During early development, ES cells give rise to all cell types in the body. In adults, homeostasis is maintained by adult stem cells, which continuously generate all of the cell types that constitute a given tissue. Despite the fundamental differences between ES cells and tissue-specific adult stem cells, it remains unclear whether their self-renewal potential is regulated by common genes and pathways.

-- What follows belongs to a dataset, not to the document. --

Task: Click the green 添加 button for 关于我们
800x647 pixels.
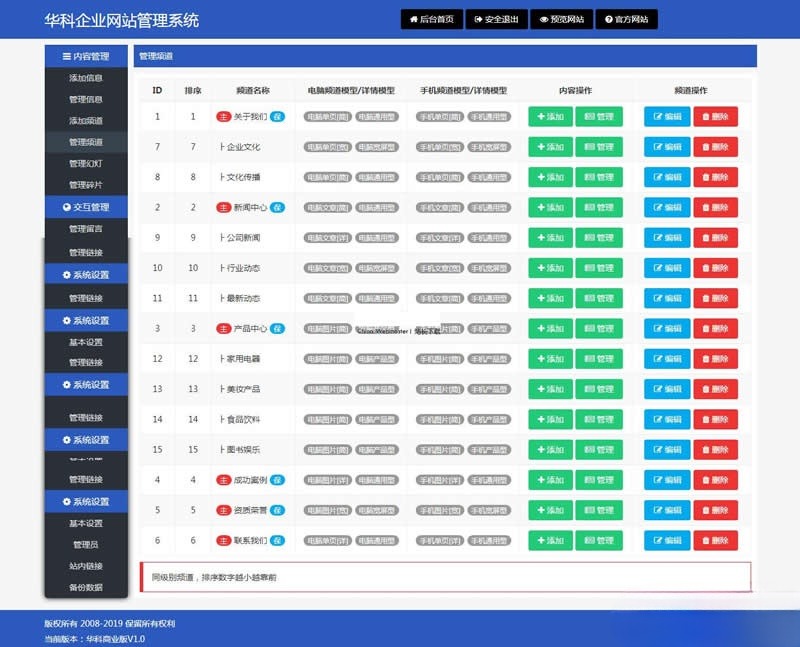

The transcription factor ZFX has previously been shown to be expressed at elevated levels in several stem-cell types, which prompted the authors to investigate the role of ZFX in stem-cell function. Loss of ZFX impaired the growth of ES cells in vitro and resulted in increased ES-cell apoptosis, particularly in serum-free conditions. Despite the growth and survival defect, Zfx-deficient ES cells remained undifferentiated and gave rise to all lineages, including the germ line. By contrast, ZFX overexpression favoured ES-cell renewal at the expense of differentiation. Taken together, these findings establish ZFX as a regulator of ES-cell self-renewal.

But what is the role of ZFX in adult stem cells? The authors showed that ZFX is not required for fetal haematopoiesis but is essential in adult haematopoietic stem cells, which failed to maintain their numbers or contribute to haematopoiesis after Zfx deletion. Zfx-deficient cells also showed increased apoptosis, which indicates a defect in long-term self-renewal owing to impaired survival. The survival and function of erythromyeloid progenitors were not affected, whereas loss of ZFX also resulted in impaired lymphopoiesis. So, it seems that ZFX controls both haematopoietic self-renewal and lymphoid differentiation, but not erythromyeloid differentiation.

The impaired self-renewal of Zfx-deficient ES cells and adult haematopoietic stem cells correlated with stem-cell-specific upregulation of stress-inducible and/or immediate-early genes. ZFX does not seem to regulate components of the NANOG, OCT4 and SOX2 transcriptional network, which regulates ES-cell self-renewal, but it might directly control the expression of other ES-cell self-renewal regulators such as TBX3 and TCL1.

This study provides evidence that embryonic and blood-generating haematopoietic stem cells share a common basis for self-renewal. Whether ZFX also regulates the self-renewal mechanisms of other stem-cell types remains to be seen. According to the authors, “...the high evolutionary conservation of ZFX raises the possibility that it may regulate stem-cell functions in other vertebrate species, including humans.”